DLSS Performance looks better than native res or any of the TSR/FSR modes. That is astonishing.
 
I'd just enable DLSS if the option is there, same performance but slighty better visuals, although if TSR and/or FSR was the only option I'd put them on for sure. Upscaling has become good enough that the FPS advantage outweighs the reduced image quality.
 
tensor cores in shambles :roll:
 
Looks like DLSS finally have some serious competition, Nvidia better speed up the AI training network to improve DLSS algorithm :D.

@maxus24 Have you tried DLL v2.3.9? should be better than v2.4.0
 
DLSS Performance looks better than native res or any of the TSR/FSR modes. That is astonishing.

I find it funny that people are so fussy, lets face it most of the time you would not even notice if you were not directly comparing the pictures. Any of them are pretty dam good how ever you look at it.
 
I find it funny that people are so fussy, lets face it most of the time you would not even notice if you were not directly comparing the pictures. Any of them are pretty dam good how ever you look at it.

I would definitely notice the power lines/cables, but that is pretty much it, at least when we are talking DLSS vs. TSR. TSR looks better than native too, though I expect it does have some problems in motion.

FSR destroys the power lines even in Ultra Performance. But FSR Performance is when the image gets really blurry. I would still use it to get to 60 FPS if there was no alternative, but if developers take the time to implement FSR, they should absolutely implement other technologies as well.
This game seems to have insane GPU requirements, though. 30 FPS at 4K on a 3080? There is nothing on that screenshot that warrants this kind of performance. I fear developers will start using these upscaling technologies as an excuse for not optimizing their games.

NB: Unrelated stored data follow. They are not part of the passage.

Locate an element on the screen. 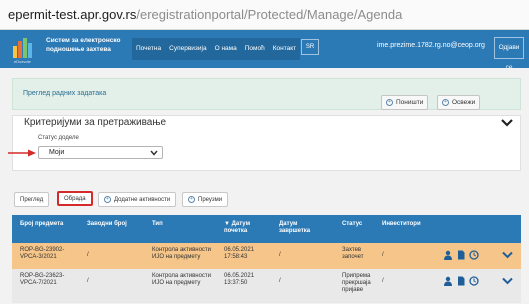 The width and height of the screenshot is (529, 304). nav-about: О нама is located at coordinates (226, 49).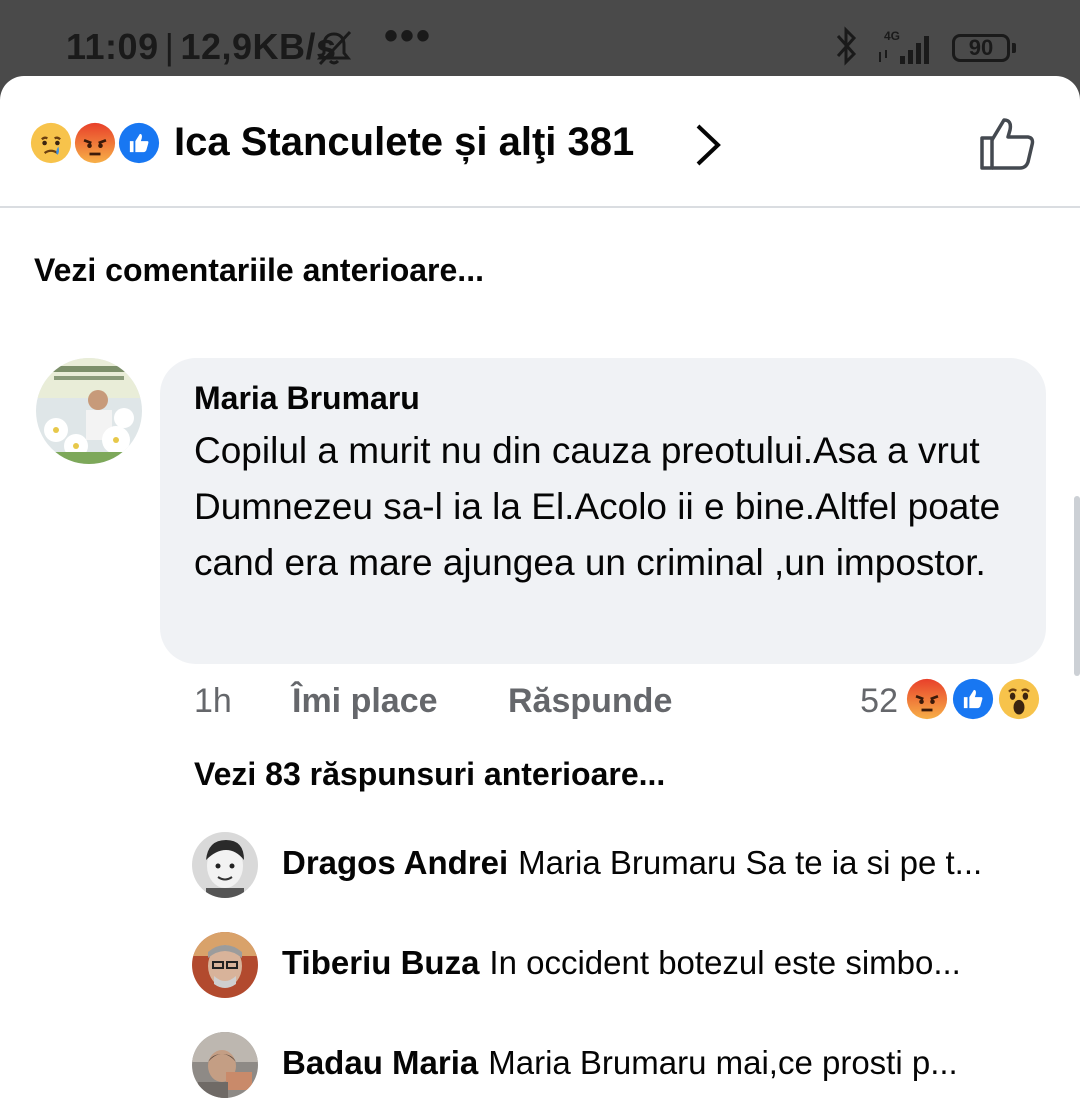  I want to click on bluetooth-icon, so click(846, 46).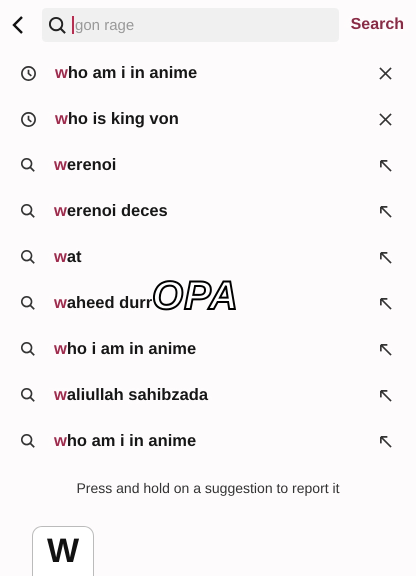  What do you see at coordinates (111, 211) in the screenshot?
I see `suggestion-text: werenoi deces` at bounding box center [111, 211].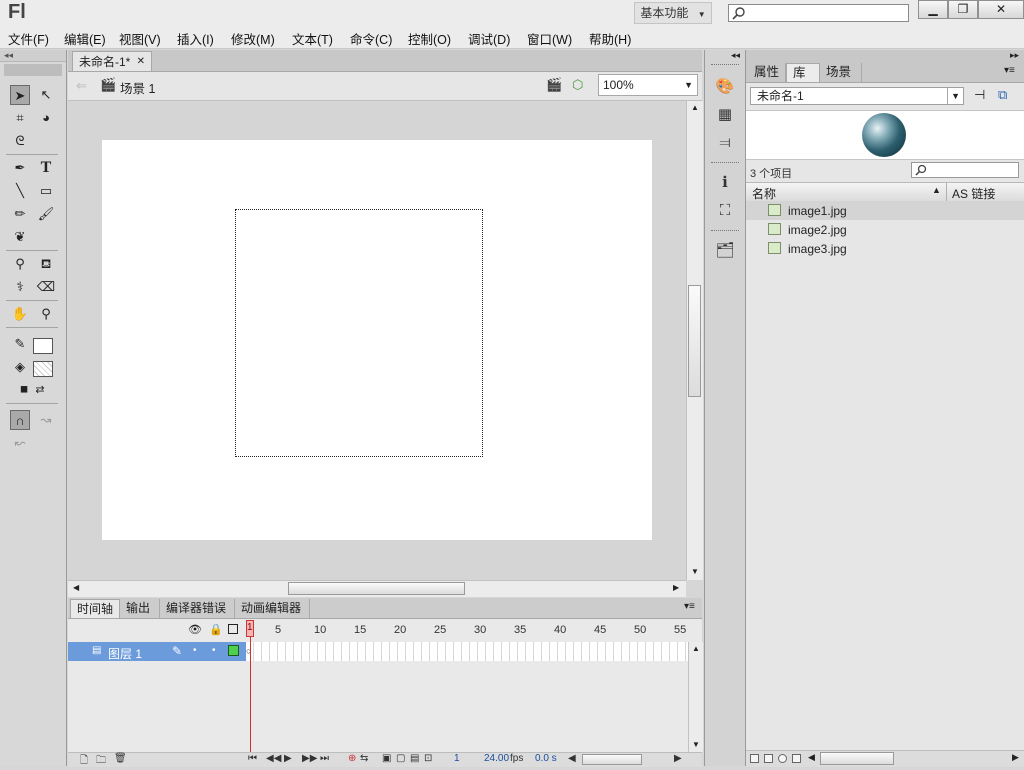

I am very curious about Intel's XeSS. It will be using Intel's equivalent of tensor cores, but it will also run on specific NVIDIA and AMD cards, with lower performance gains.
 
DLSS Performance looks better than native res or any of the TSR/FSR modes. That is astonishing.
I don't think this needs to be stated, especially with FSR 1.0 (DLSS temporal data trumps FSR 1.0 spatial data). Let's see what FSR 2.0 brings to the table. Besides, the majority of us do not have RTX cards.
 
You should really disable the chromatic aberation crap when doing these image comparisons. Can't see anything because of the artificial blurriness and double vision.
 
Maybe they have patched it, but when I just enabled FSR there is a sharpness slider underneath the quality option.